## What to produce
Would you restate the entries below word for word, starting at the first line and ending with the one that has "Task: Expand the Advanced options section"?

## Records

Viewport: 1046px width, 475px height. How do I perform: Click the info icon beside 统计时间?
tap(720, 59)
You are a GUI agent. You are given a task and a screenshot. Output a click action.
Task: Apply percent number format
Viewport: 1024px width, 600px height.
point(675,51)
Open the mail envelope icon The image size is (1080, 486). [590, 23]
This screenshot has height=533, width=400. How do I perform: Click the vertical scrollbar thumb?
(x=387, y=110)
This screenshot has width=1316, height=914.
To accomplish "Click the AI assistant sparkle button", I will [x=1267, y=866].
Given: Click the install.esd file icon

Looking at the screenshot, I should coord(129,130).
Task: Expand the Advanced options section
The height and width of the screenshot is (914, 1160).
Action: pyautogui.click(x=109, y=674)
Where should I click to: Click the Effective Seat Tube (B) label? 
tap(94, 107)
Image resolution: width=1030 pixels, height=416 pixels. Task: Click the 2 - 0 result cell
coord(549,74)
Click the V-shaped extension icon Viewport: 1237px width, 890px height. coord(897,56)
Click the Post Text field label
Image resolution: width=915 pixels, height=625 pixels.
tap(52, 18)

## Written response
Viewport: 1046px width, 475px height. How do I perform: Click the info icon beside 统计时间?
tap(720, 59)
You are a GUI agent. You are given a task and a screenshot. Output a click action.
Task: Apply percent number format
Viewport: 1024px width, 600px height.
point(675,51)
Open the mail envelope icon The image size is (1080, 486). [590, 23]
This screenshot has height=533, width=400. How do I perform: Click the vertical scrollbar thumb?
(x=387, y=110)
This screenshot has width=1316, height=914.
To accomplish "Click the AI assistant sparkle button", I will [x=1267, y=866].
Given: Click the install.esd file icon

Looking at the screenshot, I should coord(129,130).
Task: Expand the Advanced options section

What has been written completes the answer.